** Task directions **
Would you retype exactly the lines below, from the one containing "Screen dimensions: 1091x1120" through the end of the entries, both ends included, but not the pictures?

** Dataset entries **
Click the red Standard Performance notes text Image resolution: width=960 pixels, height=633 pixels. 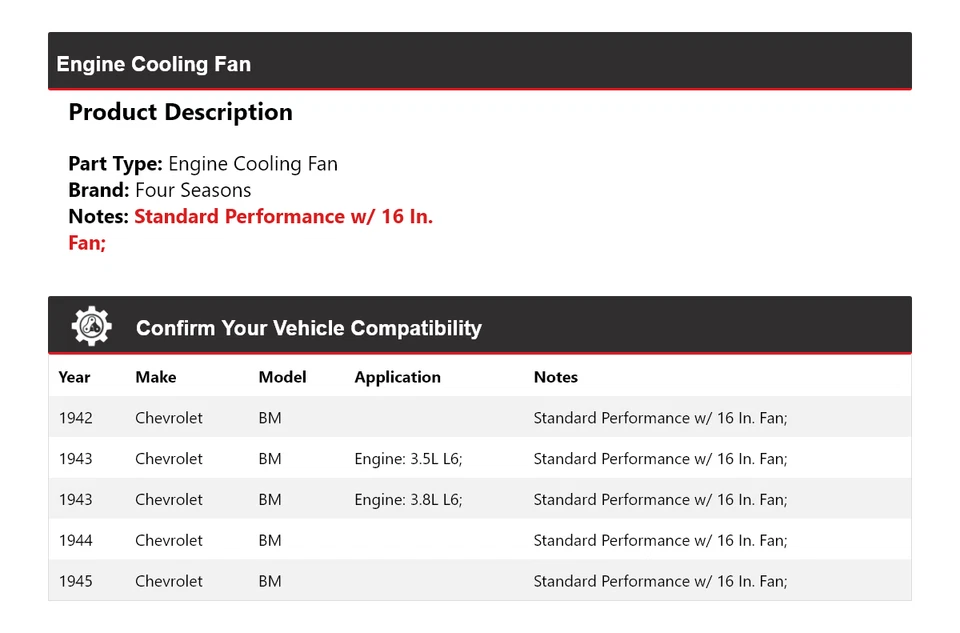coord(283,217)
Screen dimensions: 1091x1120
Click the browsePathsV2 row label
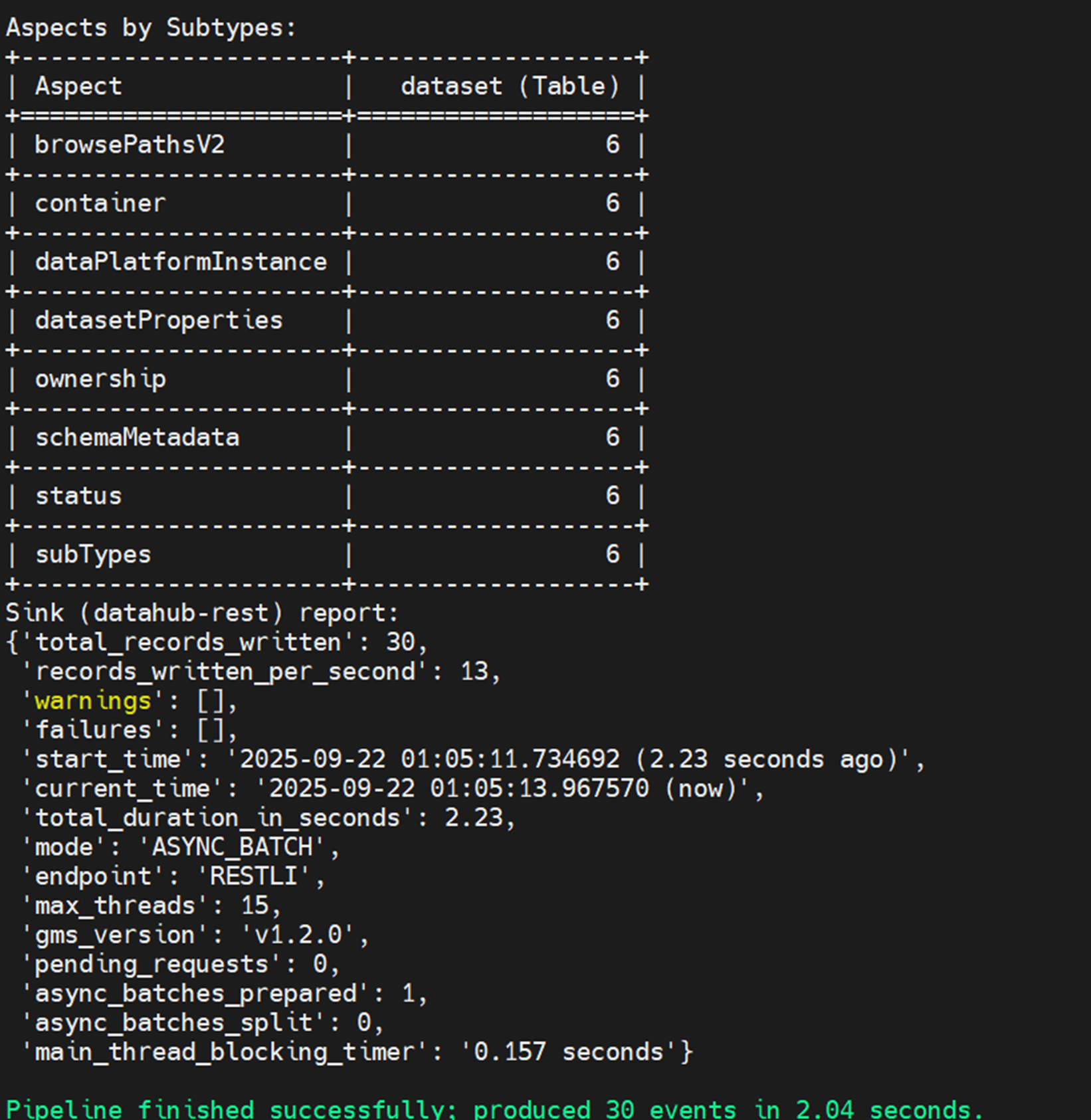pyautogui.click(x=130, y=145)
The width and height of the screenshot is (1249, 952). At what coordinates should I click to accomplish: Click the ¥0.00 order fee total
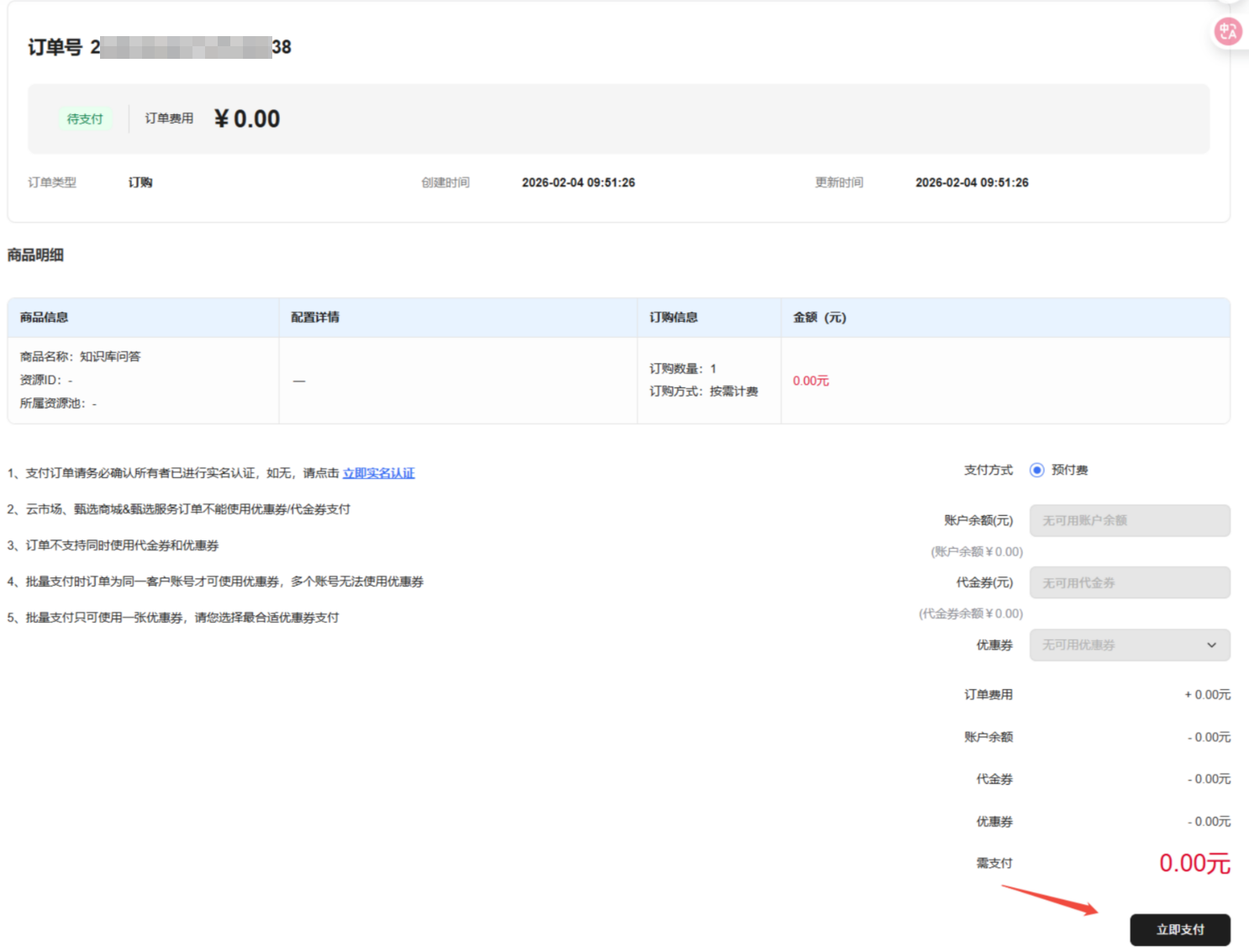point(247,119)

** Exercise result **
Screen dimensions: 1091x1120
Click the browsePathsV2 row label
pyautogui.click(x=130, y=145)
The width and height of the screenshot is (1249, 952). At what coordinates should I click to accomplish: Click the ¥0.00 order fee total
point(247,119)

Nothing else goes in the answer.